**Exercise:** Turn the rows below into a numbered list, leaving out any blank lines.

(Data drawn from a collection)
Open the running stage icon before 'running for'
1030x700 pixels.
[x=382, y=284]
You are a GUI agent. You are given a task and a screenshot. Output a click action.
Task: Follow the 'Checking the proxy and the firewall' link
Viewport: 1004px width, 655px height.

**Task output:**
1. Open the running stage icon before 'running for'
2. 1030x700 pixels.
3. [x=382, y=284]
4. You are a GUI agent. You are given a task and a screenshot. Output a click action.
5. Task: Follow the 'Checking the proxy and the firewall' link
6. Viewport: 1004px width, 655px height.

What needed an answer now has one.